_Passage to read_
########

# Gill net in Alabama???



## jspooney (Oct 2, 2007)

Is it still legal to use a gill net in Alabama? Do I just need an Alabama fishing license or something else?


----------



## Fishin Ski (Apr 27, 2011)

I am pretty sure that it is illegal. I think it can only be used by certain researchers.....


----------



## xl883lo (Oct 24, 2007)

jspooney said:


> Is it still legal to use a gill net in Alabama? Do I just need an Alabama fishing license or something else?


Here are the abbreviated recreational regs......you have to have a gill net license.

http://www.outdooralabama.com/fishing/saltwater/regulations/Rec Gill Net Regs.pdf

Here are the coplete regs section 220-3.3 pages 3-12 to 3-20.

http://www.alabamaadministrativecode.state.al.us/docs/con_/220-3.pdf


----------



## jspooney (Oct 2, 2007)

I finally found that a few minutes ago. Thank you. Now my question is this: If a Alabama resident has a gill net license, can I go with him and transport everything on my boat without a license if I am a Florida resident? In other words, do we all need a license or just one. Does the same apply for dragging a shrimp net?


----------



## Capt.Eugene (Nov 28, 2008)

jspooney: Sir I am Sure that the Lic holder has to be present,His lic has to be attached to the net,and be attended. I can not find on my Lic were it is or has to be my boat. 
However I believe I would have an Alabama nonresident saltwater fishing lic, Just to be safe, It does seem to be different rules about possession of fish while gill netting like: no gamefish such as spotted seatrout,Red drum,tarpon. 
On the Shrimping thing I pretty sure it is Linked to the boat towing the net.


----------



## ishmel407 (May 7, 2008)

########

_Information shown_
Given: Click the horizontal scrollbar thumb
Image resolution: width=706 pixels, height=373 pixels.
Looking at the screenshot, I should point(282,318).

########

_Exercise tasks_
[1] Answer these from the gill net thread, one line each:
(a) Which license does xl883lo say you need?
(b) Which section and pages of the complete regulations does xl883lo point to?
(c) Which gamefish does Capt.Eugene list as examples that fall under different possession rules while gill netting?
[2] Please write the next part of the gill net thread, carrying on from its final line.

_Expected results_
[1]
(a) A gill net license.
(b) Section 220-3.3, pages 3-12 to 3-20.
(c) Spotted seatrout, red drum, and tarpon.

[2]
*Rec Gill Net*

The license holder does have to be in the boat and his license number has to be attached to the net. They give you a little tag that you attach to the net with your number on it. You can only have three hundred feet of net and you cannot set it out of the boat. You have to use a wash tub or something of the sort. You dont have to have a gillnet license to be in the boat with the net as you bring to and from. They dont issue gillnet licenses in Alabama anymore to recreational fisherman. If you had one when they stopped issuing them then you get to keep it but if you ever let it lapse its gone for good. You can buy a Alabama shrimp license and have it attached to your boat and that boat is good for the season. Doesnt matter whos running the boat. Net has to be atteneded at all times as well. I also think that the gill net has to be set close to the shore. Cant remember what it is but I know thats a rule to. They dont want people using the net as a commercial deal and trying to round up mullet or whatever. You also can only have like a box of fish. Not sure of the box size. All bag limits still apply. If you got two people you better not have more than 20 flounder. Hope this helps.


----------



## amarcafina (Aug 24, 2008)

The gillnetters are hated beyond belief here in AL.


----------



## pappastratos (Oct 9, 2007)

amarcafina said:


> The gillnetters are hated beyond belief here in AL.


yep, but they still get to use them. I don't understand why the state officals say no ?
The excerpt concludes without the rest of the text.